WHAT YOU SHOULD DO
Lines from the records below that contain the word "Switch" are to be copied out.
── DATASET ENTRIES ──
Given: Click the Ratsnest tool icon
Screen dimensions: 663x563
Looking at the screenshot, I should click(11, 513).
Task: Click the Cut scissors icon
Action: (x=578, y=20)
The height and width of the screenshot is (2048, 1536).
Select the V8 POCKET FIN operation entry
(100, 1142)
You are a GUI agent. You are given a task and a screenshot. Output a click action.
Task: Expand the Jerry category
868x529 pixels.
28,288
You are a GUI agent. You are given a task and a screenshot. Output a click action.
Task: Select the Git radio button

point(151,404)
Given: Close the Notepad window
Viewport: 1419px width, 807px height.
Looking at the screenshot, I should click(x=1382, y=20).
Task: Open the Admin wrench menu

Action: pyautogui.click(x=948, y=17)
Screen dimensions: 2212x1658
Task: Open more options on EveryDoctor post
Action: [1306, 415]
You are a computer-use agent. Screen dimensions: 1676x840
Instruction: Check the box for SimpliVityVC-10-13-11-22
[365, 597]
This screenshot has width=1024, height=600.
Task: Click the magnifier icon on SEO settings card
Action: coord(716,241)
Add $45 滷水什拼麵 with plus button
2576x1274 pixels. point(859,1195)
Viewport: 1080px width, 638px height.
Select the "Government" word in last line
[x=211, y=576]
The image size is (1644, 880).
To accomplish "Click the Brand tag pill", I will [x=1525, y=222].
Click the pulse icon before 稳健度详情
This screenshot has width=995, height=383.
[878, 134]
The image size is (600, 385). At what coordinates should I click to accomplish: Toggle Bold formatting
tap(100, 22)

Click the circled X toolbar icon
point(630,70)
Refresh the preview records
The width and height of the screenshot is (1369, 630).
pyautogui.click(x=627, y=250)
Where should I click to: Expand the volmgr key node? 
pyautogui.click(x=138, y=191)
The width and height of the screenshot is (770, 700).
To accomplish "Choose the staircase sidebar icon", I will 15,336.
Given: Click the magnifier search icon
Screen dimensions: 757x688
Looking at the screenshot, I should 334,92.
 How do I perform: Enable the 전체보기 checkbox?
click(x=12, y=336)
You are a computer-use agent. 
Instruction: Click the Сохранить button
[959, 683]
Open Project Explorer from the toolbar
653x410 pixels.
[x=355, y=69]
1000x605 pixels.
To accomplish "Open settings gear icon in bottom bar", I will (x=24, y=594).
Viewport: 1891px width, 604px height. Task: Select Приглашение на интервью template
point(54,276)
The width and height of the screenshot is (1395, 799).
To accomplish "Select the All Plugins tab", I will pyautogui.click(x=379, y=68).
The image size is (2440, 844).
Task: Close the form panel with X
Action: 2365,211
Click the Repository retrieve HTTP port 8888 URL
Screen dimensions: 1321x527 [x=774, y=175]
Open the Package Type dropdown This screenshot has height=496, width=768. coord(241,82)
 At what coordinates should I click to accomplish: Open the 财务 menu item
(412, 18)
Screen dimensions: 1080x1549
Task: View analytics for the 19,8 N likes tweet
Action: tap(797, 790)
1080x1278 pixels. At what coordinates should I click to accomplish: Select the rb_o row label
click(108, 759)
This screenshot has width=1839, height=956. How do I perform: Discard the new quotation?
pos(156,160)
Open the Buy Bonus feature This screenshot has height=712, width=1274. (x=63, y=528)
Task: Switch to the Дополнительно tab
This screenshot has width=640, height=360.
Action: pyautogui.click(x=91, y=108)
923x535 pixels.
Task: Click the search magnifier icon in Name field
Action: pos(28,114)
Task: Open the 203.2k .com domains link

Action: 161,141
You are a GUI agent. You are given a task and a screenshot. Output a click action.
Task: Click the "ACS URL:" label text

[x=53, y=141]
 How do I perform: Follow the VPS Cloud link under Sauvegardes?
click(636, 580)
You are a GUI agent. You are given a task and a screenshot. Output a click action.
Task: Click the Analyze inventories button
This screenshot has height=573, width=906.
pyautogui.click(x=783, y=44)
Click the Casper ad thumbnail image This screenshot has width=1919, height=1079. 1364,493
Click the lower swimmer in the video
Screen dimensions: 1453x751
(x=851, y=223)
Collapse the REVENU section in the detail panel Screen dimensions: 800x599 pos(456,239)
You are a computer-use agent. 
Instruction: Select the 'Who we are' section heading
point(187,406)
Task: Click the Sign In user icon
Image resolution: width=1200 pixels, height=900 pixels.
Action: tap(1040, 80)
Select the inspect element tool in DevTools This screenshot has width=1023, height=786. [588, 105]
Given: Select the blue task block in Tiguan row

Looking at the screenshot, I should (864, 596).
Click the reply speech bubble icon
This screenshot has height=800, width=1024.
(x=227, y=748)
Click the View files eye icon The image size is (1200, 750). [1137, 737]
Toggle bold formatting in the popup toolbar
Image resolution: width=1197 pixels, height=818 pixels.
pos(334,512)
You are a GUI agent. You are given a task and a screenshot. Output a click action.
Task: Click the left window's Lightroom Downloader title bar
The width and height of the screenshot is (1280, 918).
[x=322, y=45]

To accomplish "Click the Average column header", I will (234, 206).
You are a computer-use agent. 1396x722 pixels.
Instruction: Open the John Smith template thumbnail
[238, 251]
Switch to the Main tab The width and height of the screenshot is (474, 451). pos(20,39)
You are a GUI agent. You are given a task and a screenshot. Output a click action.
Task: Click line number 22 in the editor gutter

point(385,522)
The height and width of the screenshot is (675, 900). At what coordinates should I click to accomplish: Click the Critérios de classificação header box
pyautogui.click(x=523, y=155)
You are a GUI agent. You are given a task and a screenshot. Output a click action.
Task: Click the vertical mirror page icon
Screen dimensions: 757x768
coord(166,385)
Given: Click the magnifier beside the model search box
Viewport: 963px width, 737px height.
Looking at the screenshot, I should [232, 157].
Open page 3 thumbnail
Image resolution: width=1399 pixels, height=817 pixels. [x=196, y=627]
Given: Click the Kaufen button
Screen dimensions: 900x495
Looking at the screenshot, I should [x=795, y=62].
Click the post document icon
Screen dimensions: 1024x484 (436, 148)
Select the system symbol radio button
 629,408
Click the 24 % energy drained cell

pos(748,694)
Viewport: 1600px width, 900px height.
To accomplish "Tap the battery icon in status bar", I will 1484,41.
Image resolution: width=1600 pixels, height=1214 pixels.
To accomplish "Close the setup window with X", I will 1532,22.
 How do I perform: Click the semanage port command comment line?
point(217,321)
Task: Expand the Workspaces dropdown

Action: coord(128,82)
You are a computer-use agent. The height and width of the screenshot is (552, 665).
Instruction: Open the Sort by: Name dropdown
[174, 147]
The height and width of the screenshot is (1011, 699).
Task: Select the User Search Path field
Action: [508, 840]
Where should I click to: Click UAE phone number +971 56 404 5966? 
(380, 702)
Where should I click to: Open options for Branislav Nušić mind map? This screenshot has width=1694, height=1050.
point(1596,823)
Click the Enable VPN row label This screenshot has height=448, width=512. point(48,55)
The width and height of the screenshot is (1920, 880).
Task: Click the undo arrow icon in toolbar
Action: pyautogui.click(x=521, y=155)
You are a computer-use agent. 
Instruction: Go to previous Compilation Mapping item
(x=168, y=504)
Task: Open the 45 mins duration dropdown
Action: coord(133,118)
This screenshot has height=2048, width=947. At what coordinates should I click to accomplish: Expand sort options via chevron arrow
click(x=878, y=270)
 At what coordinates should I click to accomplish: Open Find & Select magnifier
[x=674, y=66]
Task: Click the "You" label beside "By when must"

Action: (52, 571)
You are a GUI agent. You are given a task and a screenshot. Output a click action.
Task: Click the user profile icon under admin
───
FINISHED EXERCISE
Task: Switch to the Дополнительно tab
Switch to the Main tab The width and height of the screenshot is (474, 451). pos(20,39)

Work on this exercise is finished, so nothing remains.